El cazador

Crítica de Francisco Goin - La cueva de Chauvet

EL CAZADOR VAGABUNDO

¿Por qué, por qué, por qué los distribuidores de la película The rover (“El vagabundo”) decidieron comercializarla en nuestro país (y tal vez en otros de América Latina) bajo el nombre de “El cazador”? ¿Quiénes son estos perversos que desde hace décadas nos degradan culturalmente con esos títulos falsos que automáticamente resignifican cualquier película extranjera que llega a estas tierras? ¿Qué derecho tienen estos tipos a reinterpretar lo que un director de cine dijo de otra forma en su país y lengua nativos? ¿Por qué hay que tolerar livianamente el racismo encubierto de aquellos que consideran que cualquier cosa dirigida a “hispanos”, “latinos” o “iberoamericanos” tiene como sujeto de consumo a una banda de subnormales que no pueden siquiera figurarse una alegoría en otro idioma? La notable película de Roman Polanski Bitter moon se distribuyó en México como “Luna amarga”, en España como “Lunas de hiel”, en Colombia, Perú y Venezuela como “Luna de hiel” y en la Argentina como “Perversa luna de hiel”. ¿Hay derecho? El sitio español cinemanía.es ha recopilado algunas conspicuas perversiones de las distribuidoras a la hora de re-titular películas dirigidas al público latinoamericano. Acá van algunas perlas:

The sound of music = La novicia rebelde

Pulp fiction = Tiempos violentos

Home alone = Mi pobre angelito

28 days later = Exterminio

Total recall = El vengador del futuro

Airplane = ¿Y dónde está el piloto?

********************

> [QUÉ DEBES HACER]:
a – Según la crítica, ¿con qué título se distribuyó Bitter moon en la Argentina?
b – Reproduce sin cambios, por favor, el tramo de la crítica que va desde "Pulp fiction = Tiempos" hasta "está el piloto?".

> [DATOS PROPORCIONADOS]:

********************

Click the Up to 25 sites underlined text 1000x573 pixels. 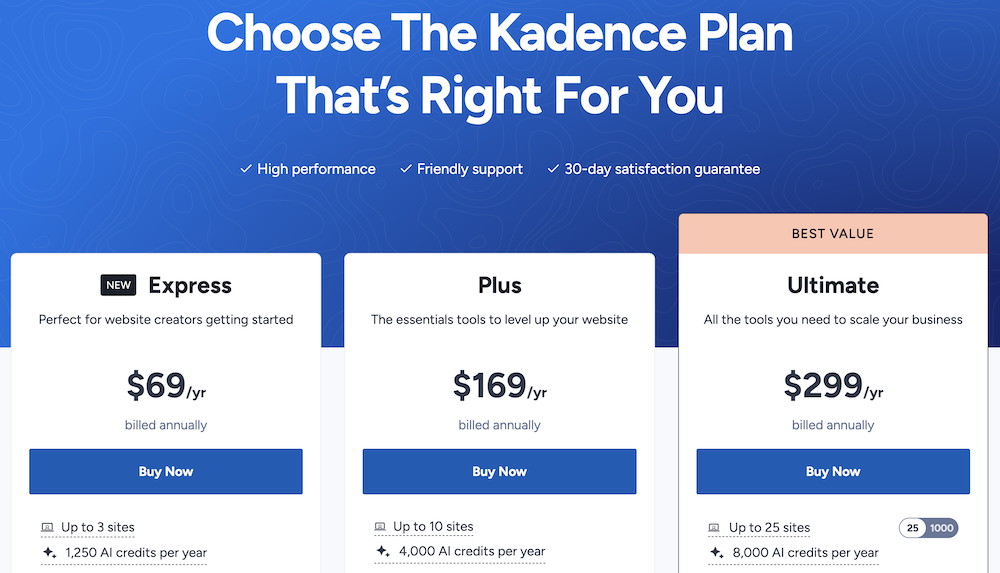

********************

> [RESPUESTAS FINALES]:
a – "Perversa luna de hiel".

b –
Pulp fiction = Tiempos violentos

Home alone = Mi pobre angelito

28 days later = Exterminio

Total recall = El vengador del futuro

Airplane = ¿Y dónde está el piloto?